If you have watched the Netflix shows from the Debut of Daredevil in April of 2015, the bar has been set high with only a few falters in the run. Both seasons of Daredevil continue to impress and Jessica Jones brought us the best villain by far. Luke Cage was a great insight into the culture of Harlem and provided us with one of the most memorable lines uttered in the series ” Always forward… forward always”.

The only problem with the Netflix universe for Marvel is the inconsistent pacing of the shows.  Daredevil very much starts off on  a high note and the adrenaline rarely ceases as the show forges forward.  Jessica Jones had a slow start but around episode 5 when you are finally introduced to Killgrave ( played by the captivating David Tenant) the show picks up and the stakes get higher with each episode.
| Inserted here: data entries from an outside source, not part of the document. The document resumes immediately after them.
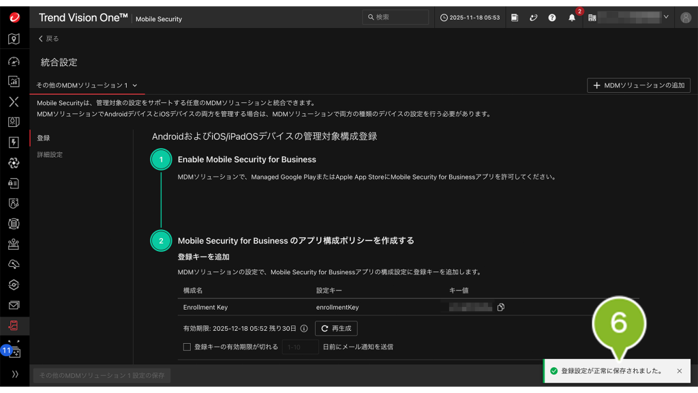Go back using the 戻る link
This screenshot has width=698, height=393.
[x=48, y=39]
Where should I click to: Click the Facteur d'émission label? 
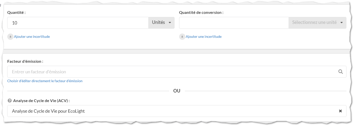pyautogui.click(x=25, y=61)
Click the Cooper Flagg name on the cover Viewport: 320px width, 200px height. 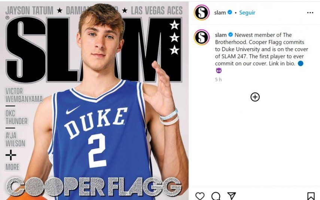pos(94,187)
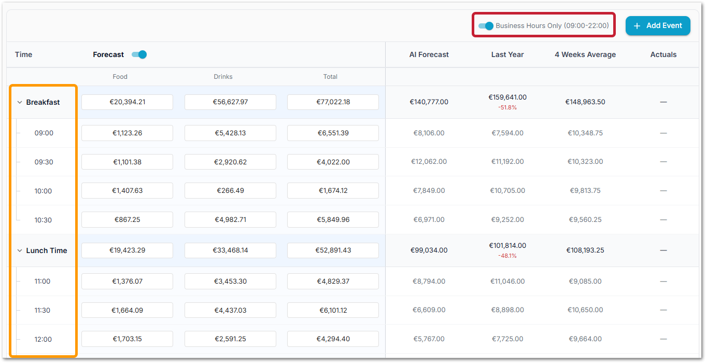Screen dimensions: 706x363
Task: Edit the 11:30 Drinks field €4,437.03
Action: [230, 310]
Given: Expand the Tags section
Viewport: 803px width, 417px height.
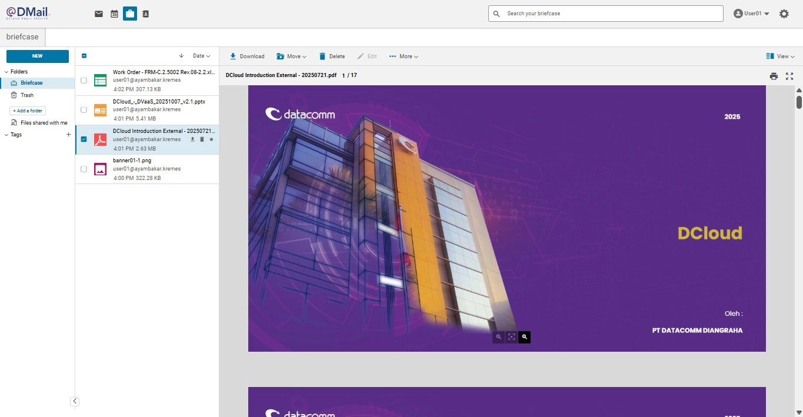Looking at the screenshot, I should pyautogui.click(x=5, y=135).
Luke Cage began his run as a secondary character in Jessica Jones and was often, along with Patsy, the character that kept Jessica grounded. While Mike Colter’s portrayal of Carl Lucas is nothing short of spectacular, the show didn’t have the same stakes as the previous shows did. It maintained its very constant pace throughout and provided much more character building and reflection than either Daredevil or Jessica Jones did. Iron Fist was the perfect blend of all these shows. It had action sequences that could rival Daredevil’s (though not as frequent) and the overall arc of Rand Industries helped to keep the story moving without making it so central on the Hand.

Iron Fist does fall short in the same aspect that Captain America: The First Avenger and Dr. Strange did, it was merely a set up. The entire ad campaign for Iron Fist featured the slogan “The Final Defender Arrives”, which while accurate in their marketing scheme takes away from the character as a whole. The first Captain America movie had the subtitle The First Avenger, which made it seem like in order to see the Avengers you had to watch this first. This is the same pitfall that Iron Fist fell into. It was made to seem like in order to view the Defenders, you had to watch Iron Fist. I previously mentioned Dr. Strange had the same pitfall as well, while theirs wasn’t in advertising it was related to the conclusion of the movie.
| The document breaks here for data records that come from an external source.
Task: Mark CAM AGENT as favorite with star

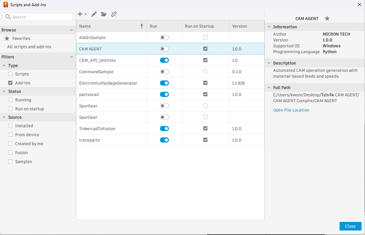Action: pos(327,19)
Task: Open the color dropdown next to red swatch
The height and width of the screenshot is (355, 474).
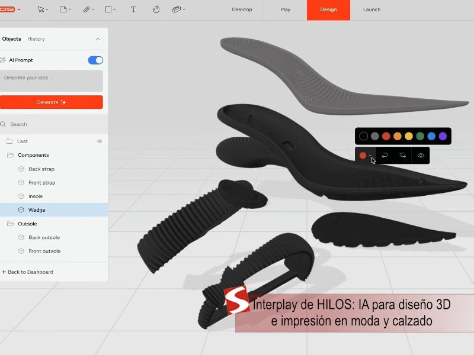Action: pyautogui.click(x=371, y=156)
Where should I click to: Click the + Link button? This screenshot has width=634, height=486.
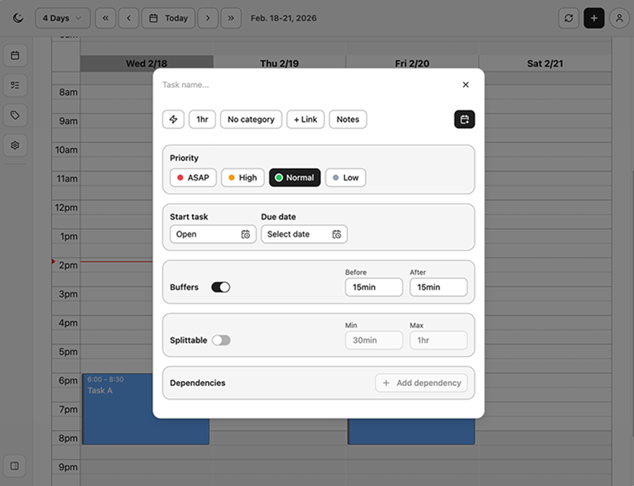tap(306, 119)
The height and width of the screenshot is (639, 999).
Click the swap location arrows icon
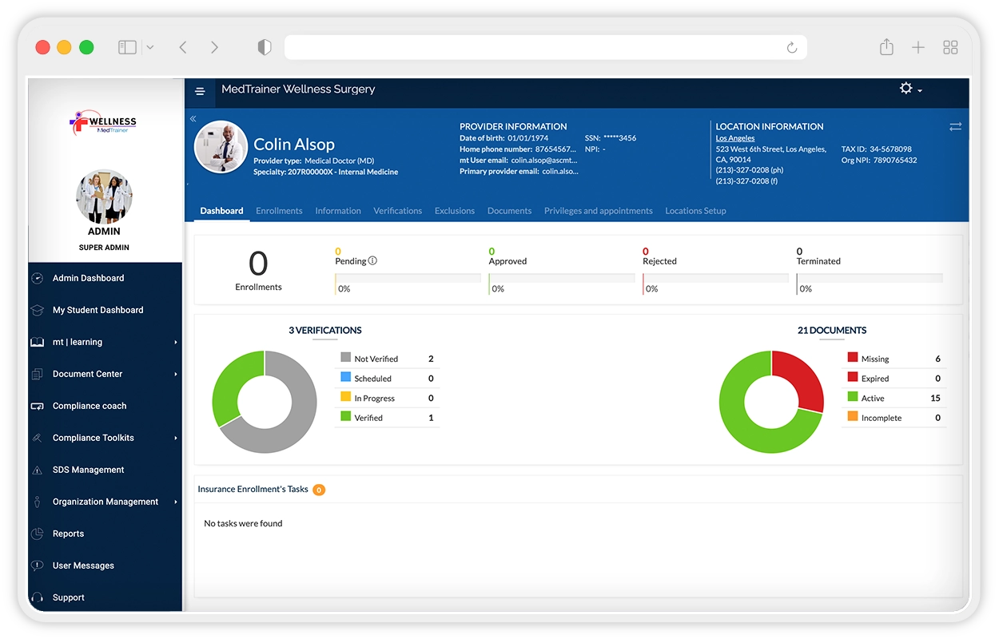[x=955, y=127]
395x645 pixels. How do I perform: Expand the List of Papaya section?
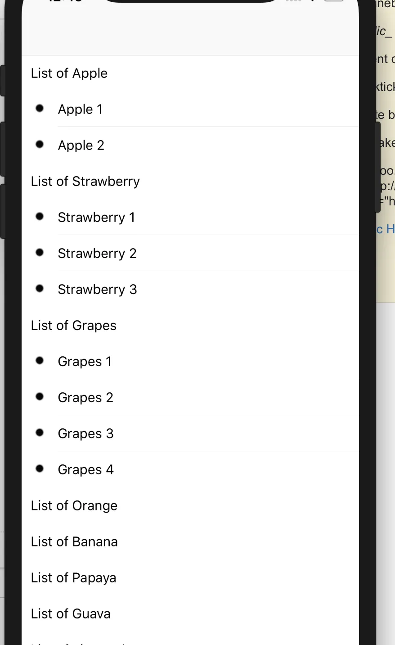74,578
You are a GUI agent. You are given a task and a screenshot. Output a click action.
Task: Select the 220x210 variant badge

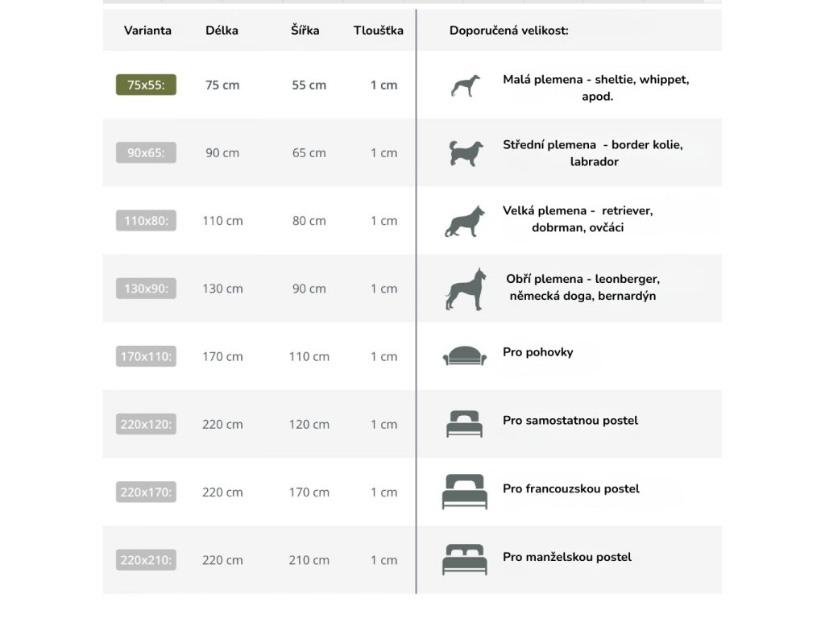[146, 560]
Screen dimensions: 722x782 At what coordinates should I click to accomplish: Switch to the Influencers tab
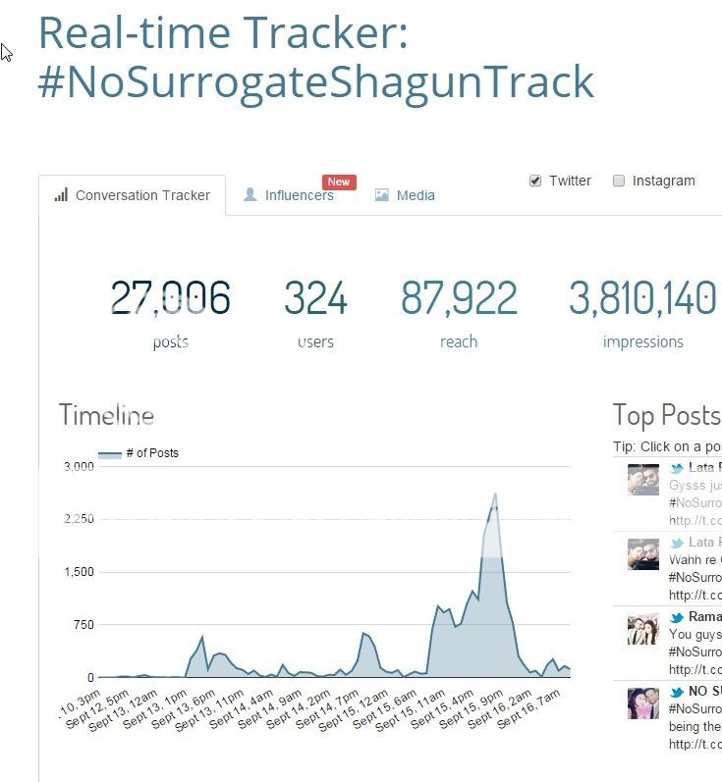tap(299, 195)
*WARNING* If you have not seen Dr. Strange there will be a major spoiler for the conclusion of the film… TURN BACK NOW if you want to discover for yourself. 

At the end of the movie once Strange and his cohorts have defeated Dormammu and Kaecilius, Wong tells Dr. Strange that he has been running around with an Infinity Stone around his neck. This line alone made the entire movie not worth watching in the aspect that it removed all relevance of the movie except to set up the location of the Time stone. It could’ve done with just allowing the audience to believe that’s where Strange’s time  manipulation power came from without revealing it until Infinity War.
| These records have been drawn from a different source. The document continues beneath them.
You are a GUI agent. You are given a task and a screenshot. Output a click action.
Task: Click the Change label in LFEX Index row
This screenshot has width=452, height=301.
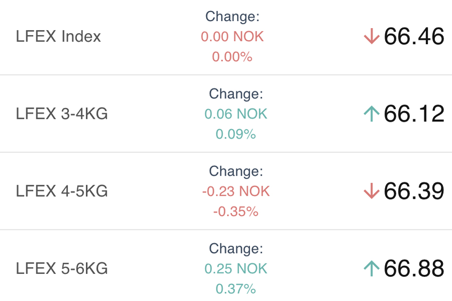click(x=233, y=16)
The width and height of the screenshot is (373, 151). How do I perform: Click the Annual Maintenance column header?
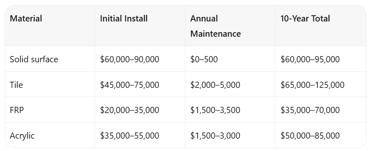click(x=215, y=26)
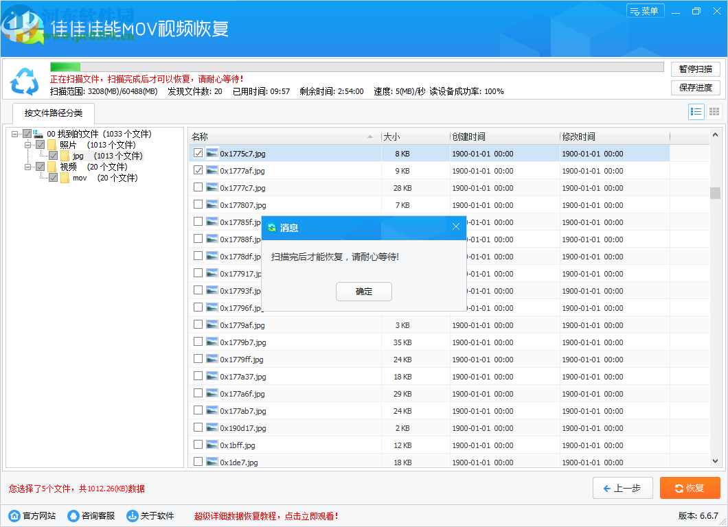The width and height of the screenshot is (728, 527).
Task: Click the 暂停扫描 pause scan button
Action: [x=695, y=69]
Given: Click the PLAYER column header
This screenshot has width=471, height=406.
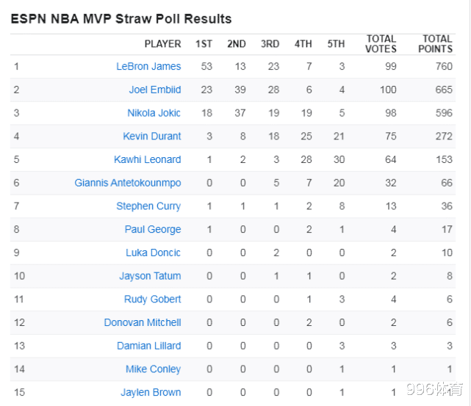Looking at the screenshot, I should click(x=162, y=44).
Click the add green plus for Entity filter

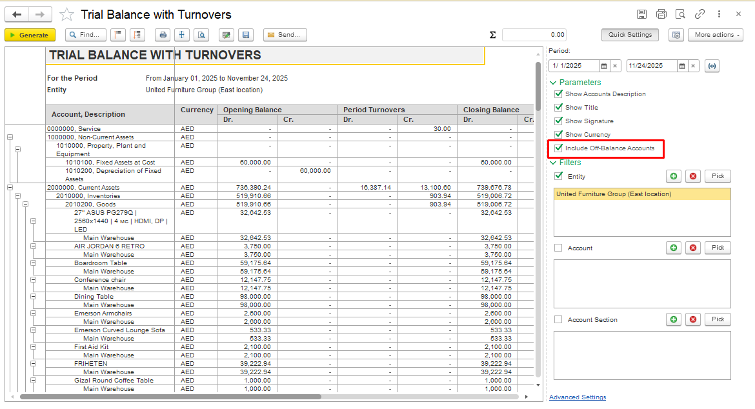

Infinity stones and Avengers aside, Iron Fist most certainly was not the bomb that early reviews made it out to be. To see a true bomb, watch the Assassin’s Creed movie… now THERE is a bomb.  Iron Fist just did what it was meant to do and did it well.  Iron Fist is indeed the middle child. Anyone with a family of 3 knows that the first is the trial, while the last is the baby that can do no wrong. The middle child is the one that learned from the mistakes of the first was still held accountable for a lot, yet the just did their own thing and stayed under the radar.  While Iron Fist wasn’t a knock out like Daredevil it also wasn’t the slow moving monotonous marathon of Luke Cage or the first half of Jessica Jones. As a long time comic fan and a huge fan of the Netflix series I will add my voice in saying Iron Fist was awesome, and the early critics didn’t know what they were talking about.